0

I am trying to insert a unicode hyphen-minus character into a text string. I am seeing an "Invalid universal character" error with the following:

u+002D (hyphen-minus)

[textViewContent insertString:@"\u002D" atIndex:cursorPosition.location];

However, these work fine:

u+2212 (minus)

[textViewContent insertString:@"\u2212" atIndex:cursorPosition.location];

u+2010 (hyphen)

[textViewContent insertString:@"\u2010" atIndex:cursorPosition.location];

I've poked at several of the existing Unicode discussions here, but I have not found one that explains what is different amongst my examples that causes the first one to error.

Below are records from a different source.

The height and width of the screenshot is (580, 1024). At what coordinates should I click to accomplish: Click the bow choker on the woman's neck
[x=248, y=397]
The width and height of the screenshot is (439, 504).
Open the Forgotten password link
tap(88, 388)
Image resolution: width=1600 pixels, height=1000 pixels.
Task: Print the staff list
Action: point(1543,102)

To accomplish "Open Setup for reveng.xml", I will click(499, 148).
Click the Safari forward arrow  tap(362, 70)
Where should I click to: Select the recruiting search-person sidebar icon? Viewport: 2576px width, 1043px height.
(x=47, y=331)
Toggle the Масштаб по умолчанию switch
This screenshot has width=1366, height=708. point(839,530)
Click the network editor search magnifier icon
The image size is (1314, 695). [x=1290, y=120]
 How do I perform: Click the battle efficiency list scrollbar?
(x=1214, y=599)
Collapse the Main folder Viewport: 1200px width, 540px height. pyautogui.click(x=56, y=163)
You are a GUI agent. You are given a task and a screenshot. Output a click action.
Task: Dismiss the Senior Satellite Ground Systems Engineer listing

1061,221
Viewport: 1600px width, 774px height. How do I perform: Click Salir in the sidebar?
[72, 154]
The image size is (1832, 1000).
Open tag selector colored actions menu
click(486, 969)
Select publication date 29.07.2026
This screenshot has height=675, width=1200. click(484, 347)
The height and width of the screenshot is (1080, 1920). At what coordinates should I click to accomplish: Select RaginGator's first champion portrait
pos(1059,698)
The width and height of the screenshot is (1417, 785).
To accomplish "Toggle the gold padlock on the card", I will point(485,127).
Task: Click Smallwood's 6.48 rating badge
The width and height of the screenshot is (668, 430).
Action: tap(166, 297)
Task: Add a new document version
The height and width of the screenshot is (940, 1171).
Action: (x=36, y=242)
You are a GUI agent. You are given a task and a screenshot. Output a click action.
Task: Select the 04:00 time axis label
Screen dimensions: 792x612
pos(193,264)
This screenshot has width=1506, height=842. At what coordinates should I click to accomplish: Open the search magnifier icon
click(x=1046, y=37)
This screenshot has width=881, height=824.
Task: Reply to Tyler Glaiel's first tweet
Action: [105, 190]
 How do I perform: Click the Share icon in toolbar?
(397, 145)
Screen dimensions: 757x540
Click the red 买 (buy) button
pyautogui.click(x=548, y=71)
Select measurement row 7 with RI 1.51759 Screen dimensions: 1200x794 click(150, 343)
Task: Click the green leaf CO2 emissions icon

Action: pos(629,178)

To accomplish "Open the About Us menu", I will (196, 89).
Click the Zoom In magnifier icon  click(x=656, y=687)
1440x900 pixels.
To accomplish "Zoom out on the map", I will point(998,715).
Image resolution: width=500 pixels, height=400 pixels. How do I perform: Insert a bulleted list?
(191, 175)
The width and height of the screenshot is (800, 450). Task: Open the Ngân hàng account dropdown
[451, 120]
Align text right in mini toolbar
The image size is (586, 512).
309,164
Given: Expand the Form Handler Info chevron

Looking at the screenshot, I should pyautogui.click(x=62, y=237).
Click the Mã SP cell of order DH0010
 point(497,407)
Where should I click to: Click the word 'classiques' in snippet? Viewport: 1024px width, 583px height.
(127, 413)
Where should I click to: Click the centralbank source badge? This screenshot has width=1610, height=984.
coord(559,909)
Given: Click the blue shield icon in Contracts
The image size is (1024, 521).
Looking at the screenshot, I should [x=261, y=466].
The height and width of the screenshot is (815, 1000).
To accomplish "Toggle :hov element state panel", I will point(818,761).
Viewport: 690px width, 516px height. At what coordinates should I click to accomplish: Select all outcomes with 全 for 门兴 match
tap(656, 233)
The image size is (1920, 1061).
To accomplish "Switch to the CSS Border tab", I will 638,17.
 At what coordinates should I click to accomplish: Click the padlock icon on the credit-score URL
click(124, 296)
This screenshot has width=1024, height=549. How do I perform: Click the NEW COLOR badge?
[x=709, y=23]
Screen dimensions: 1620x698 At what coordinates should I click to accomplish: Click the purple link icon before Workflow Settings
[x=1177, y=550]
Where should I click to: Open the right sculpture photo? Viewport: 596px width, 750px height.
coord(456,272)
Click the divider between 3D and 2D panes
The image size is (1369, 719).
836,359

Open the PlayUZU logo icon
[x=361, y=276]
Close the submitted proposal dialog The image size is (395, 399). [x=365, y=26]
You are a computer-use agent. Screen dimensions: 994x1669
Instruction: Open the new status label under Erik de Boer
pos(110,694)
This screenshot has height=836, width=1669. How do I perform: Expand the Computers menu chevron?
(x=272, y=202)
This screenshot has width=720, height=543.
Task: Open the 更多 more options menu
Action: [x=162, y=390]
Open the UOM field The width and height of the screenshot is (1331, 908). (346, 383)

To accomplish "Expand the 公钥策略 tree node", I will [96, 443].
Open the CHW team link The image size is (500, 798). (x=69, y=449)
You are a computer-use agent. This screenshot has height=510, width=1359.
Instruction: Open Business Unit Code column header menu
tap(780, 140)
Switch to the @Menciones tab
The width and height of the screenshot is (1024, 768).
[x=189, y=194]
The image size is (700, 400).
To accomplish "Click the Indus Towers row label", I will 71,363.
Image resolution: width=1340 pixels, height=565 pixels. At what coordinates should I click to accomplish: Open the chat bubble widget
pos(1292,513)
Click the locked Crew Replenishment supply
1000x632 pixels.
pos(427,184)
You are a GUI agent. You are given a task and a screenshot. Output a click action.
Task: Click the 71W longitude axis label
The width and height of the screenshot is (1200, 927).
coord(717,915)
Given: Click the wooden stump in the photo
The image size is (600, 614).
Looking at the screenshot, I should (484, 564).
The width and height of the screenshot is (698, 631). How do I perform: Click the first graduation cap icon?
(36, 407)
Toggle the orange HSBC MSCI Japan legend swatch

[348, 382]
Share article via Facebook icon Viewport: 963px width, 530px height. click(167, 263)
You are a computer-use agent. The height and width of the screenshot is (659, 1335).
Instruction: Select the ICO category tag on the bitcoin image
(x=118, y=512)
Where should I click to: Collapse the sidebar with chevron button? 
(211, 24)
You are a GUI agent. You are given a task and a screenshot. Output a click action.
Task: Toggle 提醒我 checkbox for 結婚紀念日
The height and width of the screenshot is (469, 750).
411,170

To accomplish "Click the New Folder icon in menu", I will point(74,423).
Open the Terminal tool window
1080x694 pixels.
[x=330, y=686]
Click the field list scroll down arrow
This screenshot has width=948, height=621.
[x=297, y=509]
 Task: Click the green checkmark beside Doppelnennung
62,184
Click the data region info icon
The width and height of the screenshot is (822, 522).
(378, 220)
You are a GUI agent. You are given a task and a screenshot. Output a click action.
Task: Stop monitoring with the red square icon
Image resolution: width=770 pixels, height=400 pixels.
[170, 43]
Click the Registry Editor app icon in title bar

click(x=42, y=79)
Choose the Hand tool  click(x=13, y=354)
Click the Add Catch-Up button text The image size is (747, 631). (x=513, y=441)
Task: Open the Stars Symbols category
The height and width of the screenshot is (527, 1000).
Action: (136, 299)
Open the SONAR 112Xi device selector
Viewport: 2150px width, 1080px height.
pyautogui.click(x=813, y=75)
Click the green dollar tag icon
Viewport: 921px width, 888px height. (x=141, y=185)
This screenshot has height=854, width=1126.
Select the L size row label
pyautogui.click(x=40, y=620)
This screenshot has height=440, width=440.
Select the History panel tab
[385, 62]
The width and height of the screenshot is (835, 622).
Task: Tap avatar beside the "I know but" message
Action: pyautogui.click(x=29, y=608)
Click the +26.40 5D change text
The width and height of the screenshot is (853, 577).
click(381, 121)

Insight greatly appreciated.

DenVog
  • 4,226
  • 3
  • 43
  • 72

1 Answers1

2

Unversal character names have some restrictions on their use. In C99 and C++98 you were not allowed to use one that referred to a character in the basic character set (which includes U+002D).

C++11 has updated this requirement so if you are inside a string or character literal then you are allowed to use a UCN that refers to basic characters. Depending on the compiler version you're using I would guess that you could use Objective-C++11 to make your code legal.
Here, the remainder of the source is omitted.